> [WHAT TO DO]:
Rewrite everything from the line containing "beside Лілія Болокан" down to the line containing "(x=672, y=258)", putting "silenced mic symbol" wherever "muted microphone icon" appears and leaving the rest untouched.

** begin DATA FOR THIS TASK **

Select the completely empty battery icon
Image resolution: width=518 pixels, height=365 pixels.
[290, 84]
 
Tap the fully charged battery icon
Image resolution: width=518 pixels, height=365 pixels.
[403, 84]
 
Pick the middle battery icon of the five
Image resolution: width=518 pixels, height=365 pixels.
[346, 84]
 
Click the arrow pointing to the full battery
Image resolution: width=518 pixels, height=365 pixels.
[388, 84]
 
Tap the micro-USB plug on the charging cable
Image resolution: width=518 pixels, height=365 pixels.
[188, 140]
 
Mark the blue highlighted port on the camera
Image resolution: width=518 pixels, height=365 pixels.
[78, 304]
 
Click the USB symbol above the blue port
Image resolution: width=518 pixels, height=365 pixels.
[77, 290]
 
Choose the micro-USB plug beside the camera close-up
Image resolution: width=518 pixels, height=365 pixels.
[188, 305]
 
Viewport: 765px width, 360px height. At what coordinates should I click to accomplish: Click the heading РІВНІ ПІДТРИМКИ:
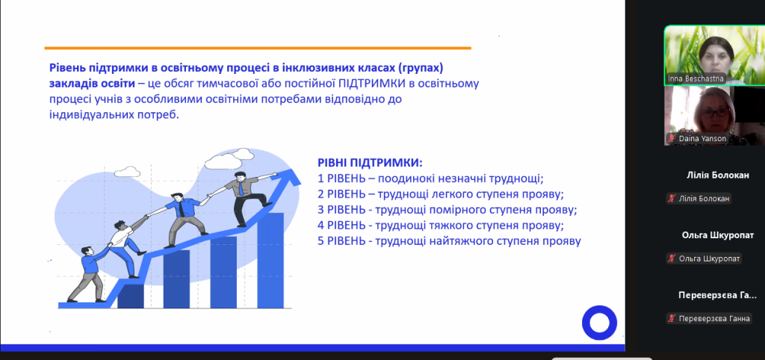(x=370, y=162)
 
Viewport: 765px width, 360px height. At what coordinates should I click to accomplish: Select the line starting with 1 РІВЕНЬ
(x=430, y=179)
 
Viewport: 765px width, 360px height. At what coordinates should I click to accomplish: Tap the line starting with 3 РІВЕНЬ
(x=447, y=210)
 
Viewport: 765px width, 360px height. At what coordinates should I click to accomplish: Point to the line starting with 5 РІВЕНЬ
(x=449, y=241)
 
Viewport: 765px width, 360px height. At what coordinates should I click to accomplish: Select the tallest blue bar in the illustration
(x=270, y=260)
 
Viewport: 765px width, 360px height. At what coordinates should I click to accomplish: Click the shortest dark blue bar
(x=131, y=296)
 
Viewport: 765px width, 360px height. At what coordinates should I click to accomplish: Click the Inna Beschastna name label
(x=696, y=78)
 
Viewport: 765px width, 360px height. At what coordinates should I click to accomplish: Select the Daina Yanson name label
(x=698, y=138)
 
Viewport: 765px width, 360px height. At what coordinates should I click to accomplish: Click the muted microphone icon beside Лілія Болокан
(x=672, y=199)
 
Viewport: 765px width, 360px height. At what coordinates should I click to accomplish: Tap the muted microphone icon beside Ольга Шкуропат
(x=672, y=258)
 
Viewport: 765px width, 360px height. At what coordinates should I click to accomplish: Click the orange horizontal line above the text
(x=258, y=49)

** end DATA FOR THIS TASK **

> [TASK SOLUTION]:
Viewport: 765px width, 360px height. At what coordinates should I click to accomplish: Click the silenced mic symbol beside Лілія Болокан
(x=672, y=199)
 
Viewport: 765px width, 360px height. At what coordinates should I click to accomplish: Tap the silenced mic symbol beside Ольга Шкуропат
(x=672, y=258)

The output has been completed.